Cromwell's attacks on County Tipperary Towns and
Fethard is a mediaeval town in the East of County Tipperary and is quite close to the Kilkenny-Tipperary county border. Its great town walls (a great part of which survive) were begun in 1292, taking 150 years to complete. The town was granted a Royal Charter in 1552.
Cromwell came to Fethard on 2 February 1650, three days after the opening of his campaign on Kilkenny city. He demanded Fethard's immediate surrender, offering quite generous terms. Priests and soldiers would be allowed to march free and the property of the town's citizens would be protected. The town had a garrison of 249 men under the command of Colonel Walter Butler, and he agreed to these terms.
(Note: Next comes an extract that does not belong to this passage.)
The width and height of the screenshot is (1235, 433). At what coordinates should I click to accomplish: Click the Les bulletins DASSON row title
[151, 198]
As the sieges of Clonmel and Kilkenny continued, Fethard became a place where the sick and wounded of the Commonwealth Army were tended, and for storing unwanted siege guns. Consequently, the town's Burgesses escaped transportation to Connacht in later years.
A few days after the surrender of Fethard town, Mr. Kearney, the Mayor of Cashel, arrived in Fethard with some prominent citizens offering to surrender Cashel to Cromwell, handing over the town's keys.
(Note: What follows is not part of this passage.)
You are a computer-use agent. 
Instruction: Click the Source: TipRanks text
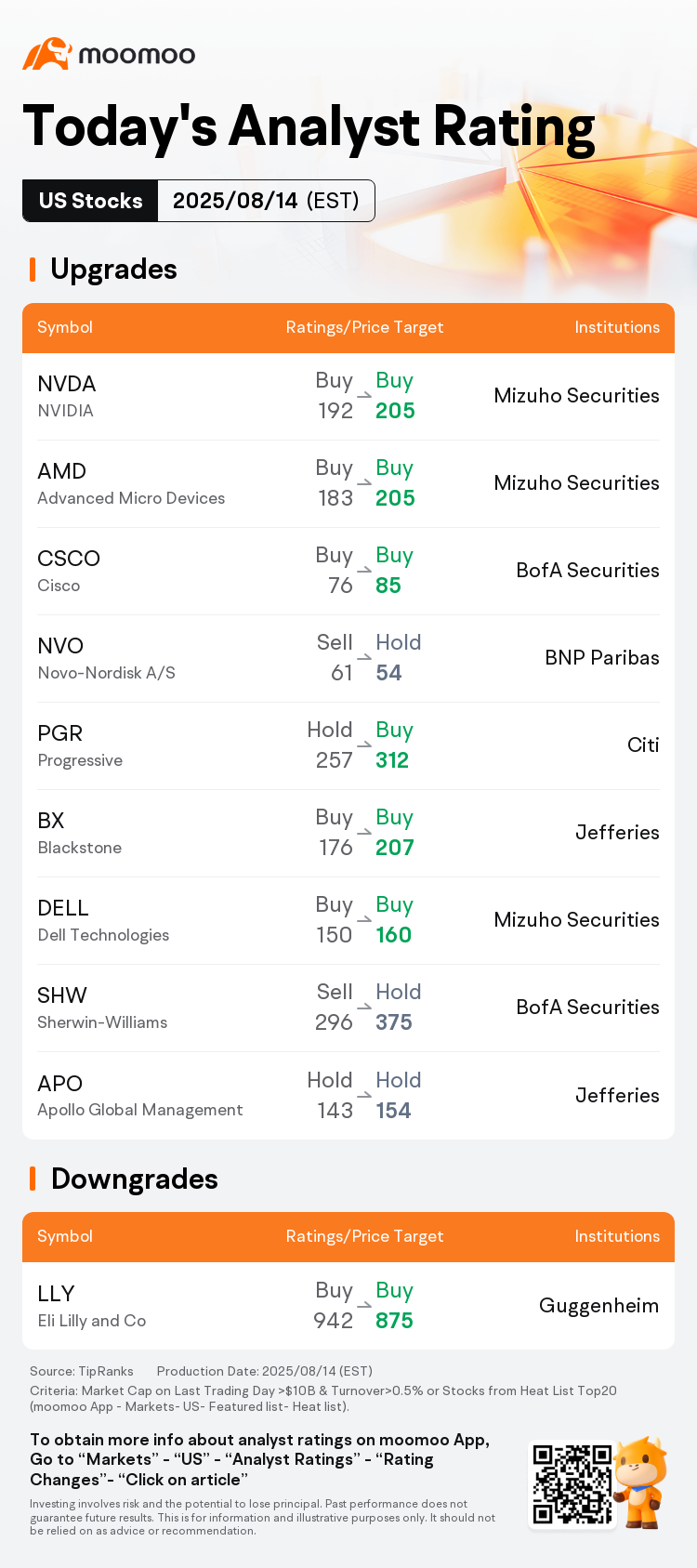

Clonmel is the chief town of the South Riding of County Tipperary. Its town walls were begun in 1298 and further extended in the following century. Clonmel became a Free Borough by Royal Charter in 1608.
On 27 April 1850, Cromwell besieged Clonmel for
three weeks. A breach was made in the north wall in May. This led
the Mayor of Clonmel, John White, to negotiate favourable terms
with Cromwell. At the same time, soldiers in the Clonmel garrison
under the Irish Commander Hugh Dubh O'Neill escaped across the
River Suir and made their way south to Waterford City which
still lay in Confederate-Royalist hands. Clonmel's town's walls
are best preserved at its north-west corner, which encloses part
of St. Mary's graveyard. The West Gate separates the Main Street
of Cahir (O'Connell Street) from the district known as Irishtown,
which lay outside the town'smassive stone walls. The present West
Gate is an imitation structure which was built in 1831 on the
site of the original mediaeval one.
The West Gate, Clonmel
The Castles of County Tipperary beseiged by Cromwell.
Kiltinan Castle near Fethard put up some spirited resistance to Cromwell before surrendering on 27 February 1650 under similar conditions to those granted to the Fathard Town.
Cahir Castle surrendered to Cromwell's forces in early March 1850.
Cahir Castle, County Tipperary
The castles of Golden, Dundrum and Ballagh were
captured soon after the surrender of Cahir. Golden Castle was captured
by Cromwell himself. There was fierce fighting in Dundrum and
Ballagh (the stronghold of the Dwyers of Kilmanagh) but the
Cromwellian cavalry prevailed.
By the end of May 1650, the towns and castles of County Tipperary had either been captured by, or had surrendered to the forces of General Oliver Cromwell, and the whole county was under English domination.